O governo do presidente argentino Javier Milei voltou a acusar o Brasil de financiar uma suposta campanha “anti-Argentina” nas redes sociais e afirmou que pretende apresentar as fontes que sustentariam a denúncia. Até o momento, porém, não foram divulgadas provas públicas que comprovem o envolvimento do governo brasileiro.
A nova declaração ocorre em meio ao agravamento da crise diplomática entre Brasil e Argentina, que se intensificou após uma série de ataques de Milei ao presidente Luiz Inácio Lula da Silva e a autoridades brasileiras. O chanceler Mauro Vieira afirmou que o Brasil não financia campanhas contra a Argentina e defendeu que a normalização das relações entre os dois países depende do fim das agressões do governo argentino.
Acusação de Milei
A controvérsia ganhou força em 25 de julho, quando Milei esteve em São Paulo para participar de um evento político ligado ao lançamento da candidatura presidencial de Flávio Bolsonaro. Na ocasião, o presidente argentino afirmou que havia uma campanha contra a Argentina partindo do Brasil e promovida por setores que classificou como “progressistas” e “socialistas”.
No dia seguinte, Milei ampliou a acusação. Segundo o presidente argentino, cerca de 25% dos recursos utilizados na suposta campanha teriam vindo do governo brasileiro. Ele também mencionou o México e o Partido Democrata dos Estados Unidos como possíveis envolvidos.
A afirmação, no entanto, não foi acompanhada, naquele momento, pela apresentação de documentos ou outras evidências que comprovassem o suposto financiamento.
Governo promete apresentar fontes
O assunto voltou a ser discutido nesta terça-feira (11), quando o porta-voz da Presidência argentina, Adrián Ravier, foi questionado sobre as provas da acusação.
Ravier afirmou que o governo argentino possui informações provenientes das redes sociais e que pretende apresentar posteriormente as fontes relacionadas ao Brasil e aos demais países e grupos citados por Milei.

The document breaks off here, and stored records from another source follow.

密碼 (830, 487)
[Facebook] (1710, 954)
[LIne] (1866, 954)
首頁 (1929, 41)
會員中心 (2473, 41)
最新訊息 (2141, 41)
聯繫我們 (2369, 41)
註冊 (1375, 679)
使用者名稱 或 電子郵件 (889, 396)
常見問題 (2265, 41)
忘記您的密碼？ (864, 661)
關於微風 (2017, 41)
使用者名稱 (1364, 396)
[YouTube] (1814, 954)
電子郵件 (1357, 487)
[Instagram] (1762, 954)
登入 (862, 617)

A declaração, porém, não apresentou novas evidências capazes de comprovar que o governo Lula tenha financiado uma campanha contra a Argentina.

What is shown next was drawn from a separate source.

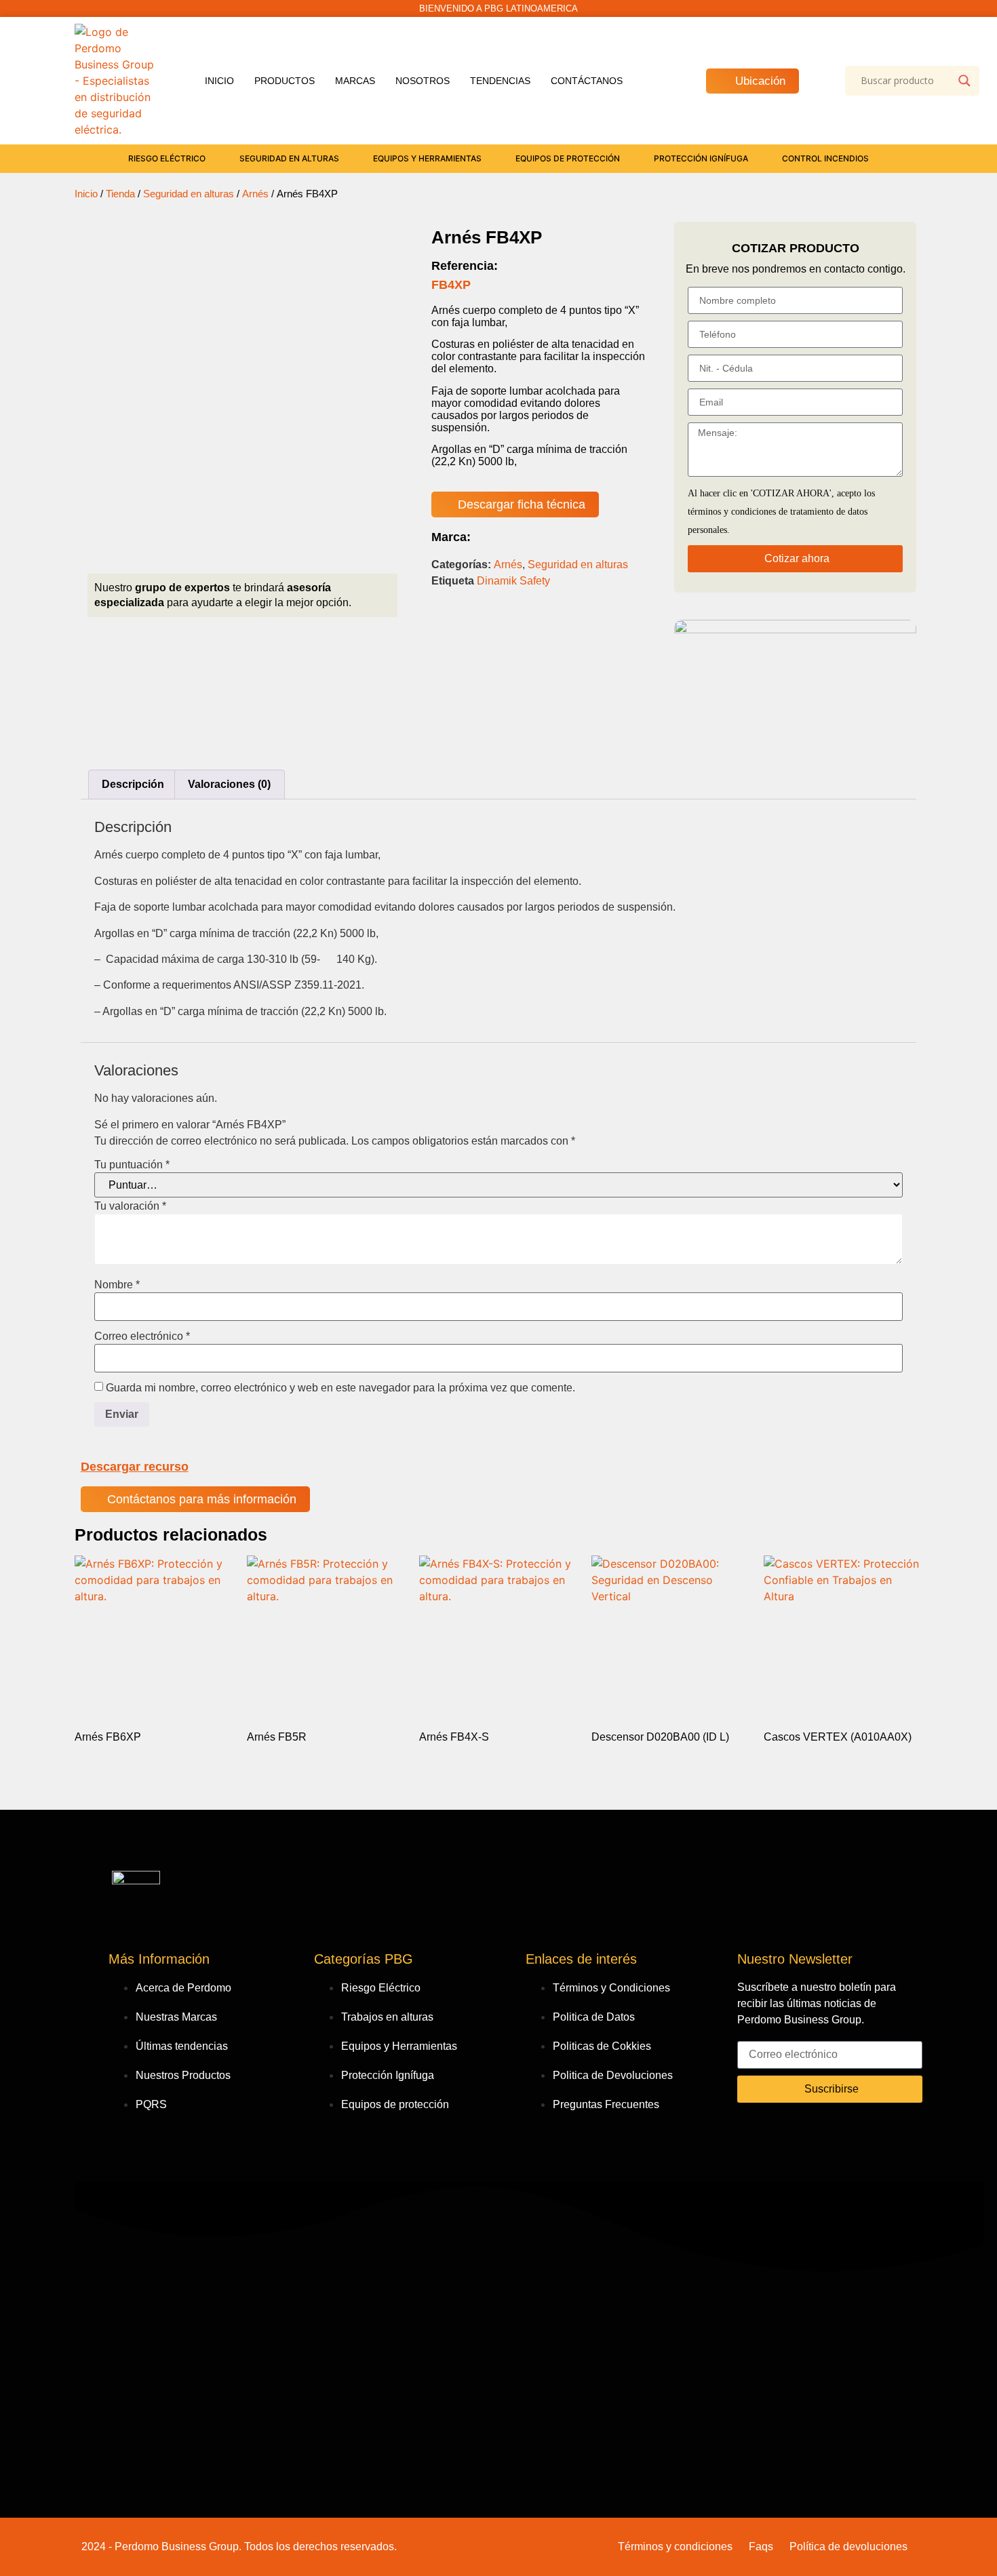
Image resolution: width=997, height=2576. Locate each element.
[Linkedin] (836, 2133)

A ausência de provas públicas ganhou ainda mais destaque porque a acusação de Milei foi baseada, segundo checagem da AFP, em uma interpretação equivocada de um estudo da Monitor Digital divulgado em 24 de julho. A agência afirmou que Milei e seu chanceler utilizaram o levantamento para sustentar a existência de uma campanha anti-Argentina nas redes sociais.
Crise diplomática entre Brasil e Argentina
A disputa ocorre em um momento de forte deterioração das relações entre os dois países. Em agosto, o governo brasileiro reduziu sua representação diplomática na Argentina, substituindo o embaixador por um encarregado de negócios, em resposta aos ataques públicos de Milei contra Lula e contra o ministro do Supremo Tribunal Federal Alexandre de Moraes.

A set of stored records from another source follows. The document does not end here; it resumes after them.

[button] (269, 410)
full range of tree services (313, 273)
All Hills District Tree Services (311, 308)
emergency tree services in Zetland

Milei também intensificou as críticas ao governo brasileiro nas redes sociais. Nos últimos dias, o presidente argentino compartilhou mensagens ofensivas contra Lula e conteúdos que acusam o governo brasileiro de interferência na política argentina.
A tensão já provoca repercussão dentro da própria Argentina. Uma pesquisa divulgada nesta semana pela consultoria Zuban Córdoba apontou que 70,5% dos argentinos entrevistados desaprovam os ataques de Milei contra Lula, enquanto 20% disseram aprovar as críticas. O levantamento também mostrou que 88,9% consideram o Brasil importante para a economia argentina.
Acusação ainda sem comprovação
Apesar da promessa do governo argentino de apresentar as fontes, a acusação de que o Brasil teria financiado uma campanha anti-Argentina deve ser tratada, até o momento, como uma alegação do governo Milei, e não como um fato comprovado.
O governo brasileiro nega a acusação, enquanto o governo argentino afirma que apresentará posteriormente as informações que considera capazes de sustentar a denúncia. A divulgação dessas supostas fontes poderá ser importante para determinar se houve, de fato, financiamento organizado por autoridades brasileiras ou se as declarações de Milei foram baseadas em interpretações de dados sobre o comportamento nas redes sociais.
Enquanto isso, a disputa acrescenta mais um capítulo à deterioração das relações entre os dois principais parceiros comerciais da América do Sul e aumenta a pressão diplomática sobre os governos de Milei e Lula.